P.A. e precari: prosegue il confronto

La Segreteria di Stato per gli Affari Interni e le OO.SS. si sono oggi incontrate nuovamente al tavolo di confronto per la PA ed il precariato.
Il Segretario di Stato Ciavatta, in apertura, ha illustrato gli emendamenti al Progetto di Legge di Riforma della Struttura e del Modello organizzativo della PA approvati dalla Prima  Commissione Consiliare Permanente, anche con riferimento al verbale non sottoscritto dalle OO.SS. ma approvato dal Congresso di Stato per gli importanti contenuti diretti a rendere più moderna, equa ed economica la PA.
Il Segretario di Stato ha nuovamente espresso, a nome del Governo, il rammarico  per la mancata firma del verbale da parte dei vertici delle OOSS, pur auspicando che ciò possa avvenire almeno nel prosieguo come  assunzione di responsabilità rispetto ad una Riforma i cui contenuti sono frutto del confronto, se non  addirittura della contrattazione, e costituiscono la sintesi del contributo di entrambe le parti.
“Per la Delegazione di Governo – ha detto il Segretario –  ciò pesa molto sul piano politico e potrà incidere sulle decisione che devono ancora essere assunte allo stesso tavolo”.  Un sindacato moderno non può arroccarsi su posizioni di pura rivendicazione non  più aderenti al contesto in cui si inserisce la PA e alle esigenze di economicità ed efficienza dei servizi pubblici.
“Il Governo – ha dichiarato la Ciavatta – non si sottrae comunque alla necessità di dare soluzione al al problema del precariato tenendo conto della situazione della PA, dei lavoratori  e del Paese. E’ questione di serietà e di senso di responsabilità”
Si è dunque analizzata la casistica del precariato emersa dai dati forniti dagli Uffici competenti.

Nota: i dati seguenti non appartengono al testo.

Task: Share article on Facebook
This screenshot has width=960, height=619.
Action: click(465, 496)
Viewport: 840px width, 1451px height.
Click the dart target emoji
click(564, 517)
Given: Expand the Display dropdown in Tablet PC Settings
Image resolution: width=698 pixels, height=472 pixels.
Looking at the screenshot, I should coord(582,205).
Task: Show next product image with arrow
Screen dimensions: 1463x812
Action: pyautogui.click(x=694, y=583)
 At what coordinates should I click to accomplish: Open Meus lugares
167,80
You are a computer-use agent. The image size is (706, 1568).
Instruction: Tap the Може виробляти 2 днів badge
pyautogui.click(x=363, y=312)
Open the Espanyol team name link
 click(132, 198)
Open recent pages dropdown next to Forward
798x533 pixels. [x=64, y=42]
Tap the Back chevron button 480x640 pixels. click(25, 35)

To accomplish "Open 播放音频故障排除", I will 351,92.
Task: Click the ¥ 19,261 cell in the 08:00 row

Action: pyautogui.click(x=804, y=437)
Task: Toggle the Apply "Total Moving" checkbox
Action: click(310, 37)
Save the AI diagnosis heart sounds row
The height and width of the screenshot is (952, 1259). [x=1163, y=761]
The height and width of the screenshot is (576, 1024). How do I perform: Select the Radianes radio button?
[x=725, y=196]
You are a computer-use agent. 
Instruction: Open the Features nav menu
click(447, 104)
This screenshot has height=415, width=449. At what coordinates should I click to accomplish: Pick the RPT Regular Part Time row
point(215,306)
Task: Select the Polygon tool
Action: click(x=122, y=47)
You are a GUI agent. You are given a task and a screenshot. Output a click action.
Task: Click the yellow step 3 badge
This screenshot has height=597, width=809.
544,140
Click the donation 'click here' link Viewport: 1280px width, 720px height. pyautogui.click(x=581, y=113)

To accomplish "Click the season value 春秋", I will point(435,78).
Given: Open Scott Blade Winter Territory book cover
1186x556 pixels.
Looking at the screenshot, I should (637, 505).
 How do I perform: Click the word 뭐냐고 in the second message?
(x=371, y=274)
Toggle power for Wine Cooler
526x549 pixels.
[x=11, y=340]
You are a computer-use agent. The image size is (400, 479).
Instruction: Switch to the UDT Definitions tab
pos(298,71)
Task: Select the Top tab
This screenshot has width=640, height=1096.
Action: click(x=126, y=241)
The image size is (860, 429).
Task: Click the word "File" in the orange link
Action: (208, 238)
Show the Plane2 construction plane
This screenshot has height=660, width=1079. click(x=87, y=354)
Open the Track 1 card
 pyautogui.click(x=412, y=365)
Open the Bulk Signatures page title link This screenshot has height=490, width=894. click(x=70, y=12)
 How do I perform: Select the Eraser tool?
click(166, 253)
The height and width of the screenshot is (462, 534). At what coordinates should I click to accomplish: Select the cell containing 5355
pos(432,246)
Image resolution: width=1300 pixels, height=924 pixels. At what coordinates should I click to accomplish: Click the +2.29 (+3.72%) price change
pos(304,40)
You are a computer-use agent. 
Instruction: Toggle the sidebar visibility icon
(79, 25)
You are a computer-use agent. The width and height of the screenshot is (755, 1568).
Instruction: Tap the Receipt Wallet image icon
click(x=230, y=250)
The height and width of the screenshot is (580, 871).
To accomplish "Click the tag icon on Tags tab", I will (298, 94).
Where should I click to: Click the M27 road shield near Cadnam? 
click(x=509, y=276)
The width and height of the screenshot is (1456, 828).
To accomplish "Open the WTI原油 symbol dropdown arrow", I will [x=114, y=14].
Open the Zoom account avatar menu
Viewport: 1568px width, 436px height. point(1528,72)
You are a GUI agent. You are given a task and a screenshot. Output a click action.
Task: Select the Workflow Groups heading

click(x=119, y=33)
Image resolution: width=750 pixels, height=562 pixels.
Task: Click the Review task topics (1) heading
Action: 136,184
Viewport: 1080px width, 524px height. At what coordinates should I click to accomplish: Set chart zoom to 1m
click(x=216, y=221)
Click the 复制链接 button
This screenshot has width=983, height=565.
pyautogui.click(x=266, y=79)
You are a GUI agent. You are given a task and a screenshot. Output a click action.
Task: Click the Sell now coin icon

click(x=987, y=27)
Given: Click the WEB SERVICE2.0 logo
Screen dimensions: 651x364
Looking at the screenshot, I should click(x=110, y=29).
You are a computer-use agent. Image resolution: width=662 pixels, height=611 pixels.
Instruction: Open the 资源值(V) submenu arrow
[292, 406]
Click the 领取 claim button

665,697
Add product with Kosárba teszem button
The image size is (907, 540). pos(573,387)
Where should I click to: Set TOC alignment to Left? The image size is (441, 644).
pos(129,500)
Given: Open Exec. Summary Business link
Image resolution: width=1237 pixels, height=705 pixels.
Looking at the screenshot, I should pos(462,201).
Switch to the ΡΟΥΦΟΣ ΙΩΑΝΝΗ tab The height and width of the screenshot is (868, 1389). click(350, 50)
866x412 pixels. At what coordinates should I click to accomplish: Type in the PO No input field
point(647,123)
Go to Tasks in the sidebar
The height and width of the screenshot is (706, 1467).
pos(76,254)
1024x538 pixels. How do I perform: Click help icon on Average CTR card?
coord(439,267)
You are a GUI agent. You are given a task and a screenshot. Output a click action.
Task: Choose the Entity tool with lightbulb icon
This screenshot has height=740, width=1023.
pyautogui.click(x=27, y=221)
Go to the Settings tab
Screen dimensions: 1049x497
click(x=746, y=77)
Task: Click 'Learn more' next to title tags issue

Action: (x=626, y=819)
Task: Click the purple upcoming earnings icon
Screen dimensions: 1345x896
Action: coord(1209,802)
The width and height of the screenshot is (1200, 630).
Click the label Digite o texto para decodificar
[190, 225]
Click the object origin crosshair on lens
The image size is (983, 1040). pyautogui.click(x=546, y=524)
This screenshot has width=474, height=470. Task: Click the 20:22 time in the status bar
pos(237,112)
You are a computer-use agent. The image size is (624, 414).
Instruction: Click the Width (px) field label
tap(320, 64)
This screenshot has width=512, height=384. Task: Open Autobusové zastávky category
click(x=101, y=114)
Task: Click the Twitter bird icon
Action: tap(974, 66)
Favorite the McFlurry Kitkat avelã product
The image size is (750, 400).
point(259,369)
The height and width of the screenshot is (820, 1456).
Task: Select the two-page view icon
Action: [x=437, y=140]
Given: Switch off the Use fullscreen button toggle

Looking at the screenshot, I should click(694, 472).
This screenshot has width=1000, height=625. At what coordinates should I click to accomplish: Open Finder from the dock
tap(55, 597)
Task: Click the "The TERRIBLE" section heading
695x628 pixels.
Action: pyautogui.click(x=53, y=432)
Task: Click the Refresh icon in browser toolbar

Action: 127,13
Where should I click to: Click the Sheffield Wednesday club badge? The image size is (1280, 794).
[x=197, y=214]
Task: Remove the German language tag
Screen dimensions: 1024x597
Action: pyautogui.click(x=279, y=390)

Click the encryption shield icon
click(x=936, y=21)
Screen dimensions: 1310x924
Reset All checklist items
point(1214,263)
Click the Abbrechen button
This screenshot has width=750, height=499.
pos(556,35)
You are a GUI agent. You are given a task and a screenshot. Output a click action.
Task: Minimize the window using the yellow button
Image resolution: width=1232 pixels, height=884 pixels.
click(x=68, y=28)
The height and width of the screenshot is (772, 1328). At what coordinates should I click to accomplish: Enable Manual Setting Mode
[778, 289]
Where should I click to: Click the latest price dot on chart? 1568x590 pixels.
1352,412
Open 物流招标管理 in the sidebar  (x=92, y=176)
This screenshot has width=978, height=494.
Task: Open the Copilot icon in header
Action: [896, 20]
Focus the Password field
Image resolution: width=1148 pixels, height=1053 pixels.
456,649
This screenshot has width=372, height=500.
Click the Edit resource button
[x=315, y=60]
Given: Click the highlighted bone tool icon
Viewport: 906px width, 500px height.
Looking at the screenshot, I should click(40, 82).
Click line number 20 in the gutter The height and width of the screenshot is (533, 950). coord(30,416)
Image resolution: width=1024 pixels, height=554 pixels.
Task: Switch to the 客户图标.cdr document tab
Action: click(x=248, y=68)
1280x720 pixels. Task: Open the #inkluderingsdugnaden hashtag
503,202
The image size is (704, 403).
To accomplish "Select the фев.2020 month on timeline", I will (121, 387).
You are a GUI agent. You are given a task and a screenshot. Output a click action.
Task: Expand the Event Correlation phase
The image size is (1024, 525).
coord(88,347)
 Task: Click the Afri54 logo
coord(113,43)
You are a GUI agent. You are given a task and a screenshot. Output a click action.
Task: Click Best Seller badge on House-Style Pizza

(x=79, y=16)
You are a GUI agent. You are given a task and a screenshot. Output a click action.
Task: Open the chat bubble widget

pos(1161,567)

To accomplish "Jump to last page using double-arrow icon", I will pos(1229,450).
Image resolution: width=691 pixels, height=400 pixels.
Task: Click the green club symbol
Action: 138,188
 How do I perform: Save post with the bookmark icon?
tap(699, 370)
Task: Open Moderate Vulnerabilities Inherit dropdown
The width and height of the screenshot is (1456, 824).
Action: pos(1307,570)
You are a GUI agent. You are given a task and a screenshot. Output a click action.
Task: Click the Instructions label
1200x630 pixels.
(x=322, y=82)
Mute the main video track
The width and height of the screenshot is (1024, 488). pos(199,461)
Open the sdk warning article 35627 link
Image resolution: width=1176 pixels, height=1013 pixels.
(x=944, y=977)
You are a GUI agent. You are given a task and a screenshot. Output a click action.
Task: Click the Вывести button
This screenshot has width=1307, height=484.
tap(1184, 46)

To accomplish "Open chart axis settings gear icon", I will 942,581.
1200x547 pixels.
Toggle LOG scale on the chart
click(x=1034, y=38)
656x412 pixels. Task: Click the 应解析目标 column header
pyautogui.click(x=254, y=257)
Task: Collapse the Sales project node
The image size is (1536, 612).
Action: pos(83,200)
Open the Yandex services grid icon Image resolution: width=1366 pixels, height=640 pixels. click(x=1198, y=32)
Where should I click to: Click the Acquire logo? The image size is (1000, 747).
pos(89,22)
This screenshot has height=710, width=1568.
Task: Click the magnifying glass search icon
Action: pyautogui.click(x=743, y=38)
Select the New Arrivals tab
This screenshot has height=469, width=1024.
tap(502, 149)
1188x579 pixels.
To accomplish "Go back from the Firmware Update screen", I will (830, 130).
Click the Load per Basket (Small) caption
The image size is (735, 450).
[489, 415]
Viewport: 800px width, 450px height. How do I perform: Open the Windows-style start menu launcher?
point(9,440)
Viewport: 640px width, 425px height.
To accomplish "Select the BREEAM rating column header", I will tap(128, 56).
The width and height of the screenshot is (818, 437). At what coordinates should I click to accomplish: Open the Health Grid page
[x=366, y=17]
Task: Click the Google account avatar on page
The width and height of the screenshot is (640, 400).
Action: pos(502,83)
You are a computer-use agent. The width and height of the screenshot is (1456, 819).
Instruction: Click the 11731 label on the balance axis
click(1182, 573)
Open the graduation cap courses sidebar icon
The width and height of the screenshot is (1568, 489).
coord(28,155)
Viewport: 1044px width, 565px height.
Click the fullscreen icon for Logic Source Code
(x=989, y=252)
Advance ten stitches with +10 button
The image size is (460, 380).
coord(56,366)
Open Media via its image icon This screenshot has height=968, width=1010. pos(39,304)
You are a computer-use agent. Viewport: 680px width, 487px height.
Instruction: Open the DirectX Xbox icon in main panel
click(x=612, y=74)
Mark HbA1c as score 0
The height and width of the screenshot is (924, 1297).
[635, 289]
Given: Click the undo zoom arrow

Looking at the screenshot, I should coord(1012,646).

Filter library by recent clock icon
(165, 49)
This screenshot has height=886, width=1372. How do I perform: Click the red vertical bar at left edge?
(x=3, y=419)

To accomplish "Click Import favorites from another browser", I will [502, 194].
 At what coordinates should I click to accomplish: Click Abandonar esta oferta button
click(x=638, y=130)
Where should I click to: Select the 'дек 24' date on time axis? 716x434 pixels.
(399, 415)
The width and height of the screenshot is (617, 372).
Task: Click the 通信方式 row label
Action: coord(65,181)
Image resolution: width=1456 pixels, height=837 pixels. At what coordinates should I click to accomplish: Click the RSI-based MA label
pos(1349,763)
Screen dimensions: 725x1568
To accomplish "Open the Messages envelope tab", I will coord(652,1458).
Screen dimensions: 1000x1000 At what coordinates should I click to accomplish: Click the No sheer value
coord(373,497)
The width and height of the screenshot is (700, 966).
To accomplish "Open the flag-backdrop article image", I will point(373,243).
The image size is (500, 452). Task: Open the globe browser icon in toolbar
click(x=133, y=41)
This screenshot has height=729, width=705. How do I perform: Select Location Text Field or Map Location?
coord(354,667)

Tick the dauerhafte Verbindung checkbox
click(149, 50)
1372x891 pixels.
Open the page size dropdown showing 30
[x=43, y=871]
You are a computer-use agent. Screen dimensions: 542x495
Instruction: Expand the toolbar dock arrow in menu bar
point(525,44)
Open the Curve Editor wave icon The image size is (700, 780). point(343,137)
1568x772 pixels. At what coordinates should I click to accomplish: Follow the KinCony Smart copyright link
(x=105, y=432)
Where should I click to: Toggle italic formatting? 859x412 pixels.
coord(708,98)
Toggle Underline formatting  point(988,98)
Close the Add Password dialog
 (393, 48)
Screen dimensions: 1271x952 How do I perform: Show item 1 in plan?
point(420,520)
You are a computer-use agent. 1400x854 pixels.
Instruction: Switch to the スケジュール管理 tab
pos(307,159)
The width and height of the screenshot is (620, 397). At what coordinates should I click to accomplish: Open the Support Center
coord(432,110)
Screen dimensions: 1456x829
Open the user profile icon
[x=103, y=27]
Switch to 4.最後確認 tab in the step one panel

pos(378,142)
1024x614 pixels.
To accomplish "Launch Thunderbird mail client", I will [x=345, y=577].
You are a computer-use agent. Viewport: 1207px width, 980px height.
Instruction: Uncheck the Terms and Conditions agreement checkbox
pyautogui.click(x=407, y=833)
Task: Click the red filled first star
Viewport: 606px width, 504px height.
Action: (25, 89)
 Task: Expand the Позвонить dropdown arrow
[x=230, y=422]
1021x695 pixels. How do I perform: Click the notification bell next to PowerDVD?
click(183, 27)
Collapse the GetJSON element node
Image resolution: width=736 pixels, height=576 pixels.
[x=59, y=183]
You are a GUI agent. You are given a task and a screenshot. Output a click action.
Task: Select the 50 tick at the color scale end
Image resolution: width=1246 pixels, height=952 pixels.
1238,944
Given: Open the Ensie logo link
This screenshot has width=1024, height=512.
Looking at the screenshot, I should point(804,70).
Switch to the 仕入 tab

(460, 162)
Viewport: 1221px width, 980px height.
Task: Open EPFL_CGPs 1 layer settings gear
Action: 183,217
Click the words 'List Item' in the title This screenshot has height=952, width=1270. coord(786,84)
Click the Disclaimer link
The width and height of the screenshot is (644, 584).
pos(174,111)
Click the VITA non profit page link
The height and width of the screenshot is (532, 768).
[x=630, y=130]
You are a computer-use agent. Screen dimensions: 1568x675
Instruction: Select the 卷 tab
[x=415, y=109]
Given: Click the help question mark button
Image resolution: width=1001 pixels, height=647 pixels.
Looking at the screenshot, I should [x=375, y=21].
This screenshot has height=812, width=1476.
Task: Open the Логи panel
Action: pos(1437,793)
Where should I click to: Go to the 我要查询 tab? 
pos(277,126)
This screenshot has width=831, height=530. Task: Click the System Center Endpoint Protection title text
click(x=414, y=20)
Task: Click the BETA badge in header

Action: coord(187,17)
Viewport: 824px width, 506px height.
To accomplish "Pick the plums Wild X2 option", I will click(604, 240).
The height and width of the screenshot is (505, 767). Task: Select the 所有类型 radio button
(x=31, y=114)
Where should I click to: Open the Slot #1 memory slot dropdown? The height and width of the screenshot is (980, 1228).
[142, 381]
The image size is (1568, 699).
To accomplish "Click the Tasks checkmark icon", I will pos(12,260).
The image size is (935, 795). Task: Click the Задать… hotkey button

In linea di massima, sono confermati i dati del precariato esterno. Più precisamente i dipendenti con 5 anni di precariato, nella PA sono circa 60, nella scuola circa 120, nell’ISS circa 100 e negli altri enti circa 10. Per un totale di circa 290 unità. Le stime effettuate in precedenza sono dunque confermate anche per i riflessi sulla spesa.
In merito ai costi, le parti hanno già riconosciuto la necessità di stabilire un tetto di spesa, tenuto conto delle risorse già previste nella legge di bilancio a seguito del prelievo del 10% sulle indennità di funzione.
Oggi sono stati sciolti diversi nodi di carattere generale, per definire regole e requisiti che saranno meglio precisati ed articolati con il lavoro del tavolo tecnico presieduto dal Capo del Personale.
Sul precariato interno, la cui trattazione era stata proposta dal Governo, sono stati ripresi i temi in discussione in precedenza e le proposte della Segreteria di Stato per gli Affari Interni. Non sono stati raggiunti punti di convergenza significativi e pertanto l’argomento non è rimesso al tavolo tecnico, ma sarà nuovamente oggetto di confronto politico.
Il Congresso di Stato si è comunque riservato di effettuare tutte le valutazioni strategiche su quanto emergerà e sarà chiamato ad assumere le decisioni una volta che saranno individuati tutti gli aspetti di competenza.